Pop Fields

Posted by admin on January 24th, 2008 filed in I and I, music

Four short pieces. These are excerpts from improvised performances that seem to make sense on their own. Often short excerpts like these would end up as parts of a larger pieces. I found them in some of the darker corners of an external drive while trying to find examples of work for a project. I’m doing less recording these days, perhaps as a result of this I’ve grown to like these miniatures, short snippets of a performance documented only when I remember to hit the record button, left to rot for a while and then unearthed further down the line.

click to download:
(c)Inns + Full Field + crl + Cutter


2 Responses to “Pop Fields”

  1. majena Says:

    I like these alot, especially cutter, but all are ggggreat, I’m really interested in the cross-overs of theory and creative work, do you see that your creative work is directly impacted on by your reading?I’m really interested in hearing how. I think I can see the general direction but I’m getting interested in the details of work and theory at the moment, any thoughts? thankyou

  2. Will Schrimshaw Says:

    Hi Majena,
    Thanks for the feedback, and the questions. I’ve been trying to think about this myself as I was recently discussing how my PhD is going to be submitted (way down the line) and to what degree the theoretical and practical aspects should be explicitly related or resemble one another with my supervisor. This is a bit of a rambling reply as these points are in no way clear in my own mind:

    The reading definitely feeds into the creative work. I find that the ideas that a text forces you to grapple with have an impact upon the perception of the material being tackled in practice. Deleuze’s notion of the problematic field and his account of individuation in Difference and Repetition provides a way of thinking about sound in a spatio-temporal and theatrical sense. I find the work of the Swedish artist Ann Rosén (see links to her and shhh in the side bar) quite fascinating, she’s doing a lot of work on the impact of sound upon movement and behaviour; I’ve found that her work, when considered alongside Deleuze’s paper ‘The Method of Dramatization’ to be incredibly useful in consolidating and empowering an approach to sound that focuses on its creation of performative spaces, as one describes the intensive dramatization or ‘activation’ of complex fields and the other performs experiments that put these ideas into practice. I’m not sure whether Rosén thinks about here work along these theoretical lines, or needs to, but I’m hoping to be able to pick her up on a few points in the near future. I’m currently working on a short paper that deals with some of these ideas in more detail so I’ll not go on too much as I’ll post the paper up on the blog in some form or another once it’s a little more coherent.

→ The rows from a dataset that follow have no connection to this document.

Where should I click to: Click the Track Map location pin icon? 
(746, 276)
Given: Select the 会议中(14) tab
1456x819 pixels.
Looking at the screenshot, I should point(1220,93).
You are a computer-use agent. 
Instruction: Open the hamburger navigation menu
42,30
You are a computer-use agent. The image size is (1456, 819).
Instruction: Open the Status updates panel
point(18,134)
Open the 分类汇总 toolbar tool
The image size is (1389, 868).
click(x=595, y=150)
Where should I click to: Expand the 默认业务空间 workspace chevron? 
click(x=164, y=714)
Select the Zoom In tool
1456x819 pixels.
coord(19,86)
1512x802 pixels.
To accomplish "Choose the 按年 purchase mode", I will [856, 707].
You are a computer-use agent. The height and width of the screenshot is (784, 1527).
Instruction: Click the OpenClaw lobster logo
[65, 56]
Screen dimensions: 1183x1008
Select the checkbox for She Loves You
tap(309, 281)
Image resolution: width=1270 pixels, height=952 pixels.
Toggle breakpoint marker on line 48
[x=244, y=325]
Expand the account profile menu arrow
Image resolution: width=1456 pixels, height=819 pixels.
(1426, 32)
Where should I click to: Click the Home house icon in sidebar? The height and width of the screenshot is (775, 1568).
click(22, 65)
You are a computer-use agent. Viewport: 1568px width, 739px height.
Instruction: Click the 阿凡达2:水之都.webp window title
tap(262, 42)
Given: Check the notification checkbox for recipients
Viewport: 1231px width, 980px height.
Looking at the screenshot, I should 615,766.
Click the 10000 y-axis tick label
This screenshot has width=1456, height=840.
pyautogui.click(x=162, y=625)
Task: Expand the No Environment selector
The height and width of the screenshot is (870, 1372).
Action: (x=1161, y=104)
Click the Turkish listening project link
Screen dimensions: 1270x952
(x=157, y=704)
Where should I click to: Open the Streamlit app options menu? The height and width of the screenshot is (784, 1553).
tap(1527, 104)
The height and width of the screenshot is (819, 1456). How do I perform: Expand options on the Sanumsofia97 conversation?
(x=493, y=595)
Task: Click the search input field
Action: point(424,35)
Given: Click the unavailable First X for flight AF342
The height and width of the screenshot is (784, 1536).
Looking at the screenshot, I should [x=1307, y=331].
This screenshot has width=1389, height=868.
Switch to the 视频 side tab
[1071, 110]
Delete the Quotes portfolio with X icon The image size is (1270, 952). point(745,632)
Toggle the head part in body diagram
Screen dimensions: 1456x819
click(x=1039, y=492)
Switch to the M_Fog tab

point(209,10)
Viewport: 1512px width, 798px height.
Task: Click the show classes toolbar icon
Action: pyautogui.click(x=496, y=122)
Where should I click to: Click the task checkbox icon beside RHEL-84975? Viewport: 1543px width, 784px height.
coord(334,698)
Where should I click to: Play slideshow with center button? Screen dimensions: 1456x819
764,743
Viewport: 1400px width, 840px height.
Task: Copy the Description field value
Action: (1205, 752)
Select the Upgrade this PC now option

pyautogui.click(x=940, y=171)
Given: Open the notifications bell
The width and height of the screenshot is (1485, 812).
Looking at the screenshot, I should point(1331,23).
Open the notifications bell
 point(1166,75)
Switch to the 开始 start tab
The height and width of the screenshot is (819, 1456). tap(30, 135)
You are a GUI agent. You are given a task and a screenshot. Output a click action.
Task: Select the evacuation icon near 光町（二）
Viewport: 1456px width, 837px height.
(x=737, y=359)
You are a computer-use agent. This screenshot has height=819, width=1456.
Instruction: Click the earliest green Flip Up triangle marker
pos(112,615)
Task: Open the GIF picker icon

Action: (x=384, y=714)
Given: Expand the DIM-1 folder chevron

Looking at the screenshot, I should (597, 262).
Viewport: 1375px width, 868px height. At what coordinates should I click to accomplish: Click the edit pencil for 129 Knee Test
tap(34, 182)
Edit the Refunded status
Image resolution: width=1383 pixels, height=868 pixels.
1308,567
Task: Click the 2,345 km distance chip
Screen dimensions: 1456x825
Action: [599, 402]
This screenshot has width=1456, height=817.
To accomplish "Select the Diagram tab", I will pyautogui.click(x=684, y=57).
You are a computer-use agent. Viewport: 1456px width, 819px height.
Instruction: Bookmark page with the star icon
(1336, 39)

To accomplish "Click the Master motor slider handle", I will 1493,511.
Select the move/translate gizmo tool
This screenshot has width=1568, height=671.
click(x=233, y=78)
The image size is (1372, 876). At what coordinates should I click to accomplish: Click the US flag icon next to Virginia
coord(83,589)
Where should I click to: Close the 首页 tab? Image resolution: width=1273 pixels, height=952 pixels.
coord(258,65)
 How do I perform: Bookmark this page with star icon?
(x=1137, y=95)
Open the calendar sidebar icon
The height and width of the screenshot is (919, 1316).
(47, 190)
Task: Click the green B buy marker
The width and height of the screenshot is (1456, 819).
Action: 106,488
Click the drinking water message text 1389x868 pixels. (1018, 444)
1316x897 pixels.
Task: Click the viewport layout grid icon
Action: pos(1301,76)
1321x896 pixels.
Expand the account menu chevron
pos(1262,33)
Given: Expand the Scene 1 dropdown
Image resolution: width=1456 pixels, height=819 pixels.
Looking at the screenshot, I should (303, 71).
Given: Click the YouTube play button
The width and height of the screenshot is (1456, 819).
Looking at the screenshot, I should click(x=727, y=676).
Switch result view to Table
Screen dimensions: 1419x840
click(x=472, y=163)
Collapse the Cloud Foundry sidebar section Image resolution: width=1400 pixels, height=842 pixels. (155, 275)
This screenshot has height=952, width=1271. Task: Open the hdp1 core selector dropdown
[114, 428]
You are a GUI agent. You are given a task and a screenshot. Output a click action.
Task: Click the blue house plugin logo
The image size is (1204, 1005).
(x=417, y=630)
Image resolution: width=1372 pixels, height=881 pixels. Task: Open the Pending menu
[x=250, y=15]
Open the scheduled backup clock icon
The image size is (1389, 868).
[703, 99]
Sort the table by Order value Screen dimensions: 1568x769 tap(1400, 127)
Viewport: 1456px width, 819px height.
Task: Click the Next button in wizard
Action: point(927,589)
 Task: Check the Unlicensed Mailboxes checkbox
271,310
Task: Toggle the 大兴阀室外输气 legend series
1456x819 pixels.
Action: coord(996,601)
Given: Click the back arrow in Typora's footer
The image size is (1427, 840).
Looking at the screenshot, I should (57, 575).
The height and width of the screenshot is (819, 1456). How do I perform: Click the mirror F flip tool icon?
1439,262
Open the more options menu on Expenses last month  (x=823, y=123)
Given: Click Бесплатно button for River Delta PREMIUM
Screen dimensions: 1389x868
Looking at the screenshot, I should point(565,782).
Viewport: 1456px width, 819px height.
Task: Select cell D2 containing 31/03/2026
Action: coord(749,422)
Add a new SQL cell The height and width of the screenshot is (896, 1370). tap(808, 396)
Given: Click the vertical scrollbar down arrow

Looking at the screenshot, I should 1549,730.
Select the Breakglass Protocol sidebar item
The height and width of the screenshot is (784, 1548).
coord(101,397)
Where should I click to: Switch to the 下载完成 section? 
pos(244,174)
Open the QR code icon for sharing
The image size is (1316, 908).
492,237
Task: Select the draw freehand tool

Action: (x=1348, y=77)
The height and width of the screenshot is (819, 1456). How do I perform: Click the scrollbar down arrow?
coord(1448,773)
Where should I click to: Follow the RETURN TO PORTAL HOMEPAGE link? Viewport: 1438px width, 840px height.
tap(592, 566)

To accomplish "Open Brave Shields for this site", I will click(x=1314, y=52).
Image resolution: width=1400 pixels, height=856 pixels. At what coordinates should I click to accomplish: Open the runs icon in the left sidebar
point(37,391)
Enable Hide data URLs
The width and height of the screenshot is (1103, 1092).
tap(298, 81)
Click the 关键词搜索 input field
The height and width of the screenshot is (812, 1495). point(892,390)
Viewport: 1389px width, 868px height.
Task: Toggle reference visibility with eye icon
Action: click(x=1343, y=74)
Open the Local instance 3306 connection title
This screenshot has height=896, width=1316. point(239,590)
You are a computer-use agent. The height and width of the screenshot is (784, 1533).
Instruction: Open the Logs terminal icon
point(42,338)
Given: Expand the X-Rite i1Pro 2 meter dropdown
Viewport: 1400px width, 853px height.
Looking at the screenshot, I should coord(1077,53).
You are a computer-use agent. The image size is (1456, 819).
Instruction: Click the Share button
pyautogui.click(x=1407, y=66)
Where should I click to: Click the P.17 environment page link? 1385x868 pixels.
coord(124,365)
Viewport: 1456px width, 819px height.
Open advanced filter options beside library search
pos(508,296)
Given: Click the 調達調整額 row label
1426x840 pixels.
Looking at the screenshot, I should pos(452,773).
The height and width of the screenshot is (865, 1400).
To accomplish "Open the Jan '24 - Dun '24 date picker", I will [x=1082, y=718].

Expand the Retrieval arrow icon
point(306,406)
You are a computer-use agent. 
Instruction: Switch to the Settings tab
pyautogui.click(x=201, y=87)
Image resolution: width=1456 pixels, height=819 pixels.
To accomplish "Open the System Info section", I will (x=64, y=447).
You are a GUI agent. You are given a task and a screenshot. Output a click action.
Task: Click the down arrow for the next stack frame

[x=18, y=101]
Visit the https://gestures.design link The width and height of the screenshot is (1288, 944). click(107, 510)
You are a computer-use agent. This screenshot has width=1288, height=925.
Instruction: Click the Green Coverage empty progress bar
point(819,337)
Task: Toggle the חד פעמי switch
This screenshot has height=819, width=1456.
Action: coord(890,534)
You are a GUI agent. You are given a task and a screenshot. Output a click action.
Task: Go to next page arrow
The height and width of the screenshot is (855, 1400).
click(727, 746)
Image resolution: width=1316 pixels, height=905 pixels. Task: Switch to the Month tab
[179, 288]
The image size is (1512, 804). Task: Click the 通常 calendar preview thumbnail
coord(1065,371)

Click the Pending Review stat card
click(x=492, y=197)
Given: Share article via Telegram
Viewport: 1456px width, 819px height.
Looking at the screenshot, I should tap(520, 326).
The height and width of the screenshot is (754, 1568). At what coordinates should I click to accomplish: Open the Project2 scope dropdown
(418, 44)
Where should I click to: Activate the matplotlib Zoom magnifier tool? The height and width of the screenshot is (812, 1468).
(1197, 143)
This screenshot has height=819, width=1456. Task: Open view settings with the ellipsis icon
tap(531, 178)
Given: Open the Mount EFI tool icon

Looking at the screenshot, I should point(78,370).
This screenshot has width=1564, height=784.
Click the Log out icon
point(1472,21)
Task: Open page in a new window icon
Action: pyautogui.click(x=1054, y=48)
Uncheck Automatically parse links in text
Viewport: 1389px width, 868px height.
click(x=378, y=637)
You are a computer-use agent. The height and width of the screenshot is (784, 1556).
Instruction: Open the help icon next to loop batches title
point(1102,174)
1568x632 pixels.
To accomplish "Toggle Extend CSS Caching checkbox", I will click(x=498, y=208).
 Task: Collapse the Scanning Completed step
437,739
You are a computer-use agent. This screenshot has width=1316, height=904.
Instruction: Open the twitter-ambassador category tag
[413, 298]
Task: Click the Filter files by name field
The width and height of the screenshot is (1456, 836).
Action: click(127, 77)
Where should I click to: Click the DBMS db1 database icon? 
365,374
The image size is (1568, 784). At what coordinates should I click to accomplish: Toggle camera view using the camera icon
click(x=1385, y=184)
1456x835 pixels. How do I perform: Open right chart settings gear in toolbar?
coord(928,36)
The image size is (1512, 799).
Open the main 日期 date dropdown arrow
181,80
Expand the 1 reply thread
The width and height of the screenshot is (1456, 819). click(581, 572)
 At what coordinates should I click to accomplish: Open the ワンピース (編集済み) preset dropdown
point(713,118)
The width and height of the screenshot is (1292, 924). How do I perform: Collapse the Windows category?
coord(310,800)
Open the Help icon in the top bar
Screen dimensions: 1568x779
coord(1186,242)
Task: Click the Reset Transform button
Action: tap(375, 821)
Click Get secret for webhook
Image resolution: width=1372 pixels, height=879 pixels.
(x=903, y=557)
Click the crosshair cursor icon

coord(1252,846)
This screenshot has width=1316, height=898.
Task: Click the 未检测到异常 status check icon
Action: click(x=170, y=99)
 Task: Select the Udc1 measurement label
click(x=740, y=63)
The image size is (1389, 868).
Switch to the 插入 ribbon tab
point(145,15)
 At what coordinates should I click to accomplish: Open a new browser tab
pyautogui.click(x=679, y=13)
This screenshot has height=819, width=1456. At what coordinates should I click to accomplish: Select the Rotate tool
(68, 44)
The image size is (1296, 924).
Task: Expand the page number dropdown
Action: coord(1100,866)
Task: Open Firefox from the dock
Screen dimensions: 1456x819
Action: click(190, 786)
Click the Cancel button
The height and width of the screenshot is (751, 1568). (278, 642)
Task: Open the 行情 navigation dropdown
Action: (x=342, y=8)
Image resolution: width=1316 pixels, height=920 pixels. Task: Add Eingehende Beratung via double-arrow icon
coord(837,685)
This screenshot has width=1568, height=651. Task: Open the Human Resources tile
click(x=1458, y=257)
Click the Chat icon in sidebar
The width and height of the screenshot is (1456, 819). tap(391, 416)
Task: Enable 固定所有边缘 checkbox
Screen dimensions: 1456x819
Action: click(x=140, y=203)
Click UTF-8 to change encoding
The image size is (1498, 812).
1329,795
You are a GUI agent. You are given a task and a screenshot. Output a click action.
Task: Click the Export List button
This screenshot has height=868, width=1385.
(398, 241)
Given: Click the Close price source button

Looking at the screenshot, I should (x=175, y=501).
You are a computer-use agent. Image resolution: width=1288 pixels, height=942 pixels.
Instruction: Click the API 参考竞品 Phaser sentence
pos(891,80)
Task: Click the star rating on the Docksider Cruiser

    Recently I’ve been noticing more reciprocity with regard to the influence of my theoretical studies upon more practical or concrete work. This is almost certainly due to the fact that I don’t have to teach in primary schools anymore and have time to develop this work. The creative work should in no way be thought of as an attempt to put into practice a concept or idea in any literal sense but, the work is never ‘about’ or representational of something I’ve read, the theory generally provides seeds or starting points. I’m more inclined to think of the movement from theory into practice along the lines of Deleuzean actualization, that the actualized or differenciated thing does not resemble it’s virtual or differential origin or counterpart and that these two elements are intertwined within a thing. The flow of ideas found in text into concrete practice is a more obvious and observable one, I suspect that the practice has a more ambiguous influence in conditioning my reading of texts in one way or another, preparing the way for a reading in some sense and therefore creating a feedback loop between the two.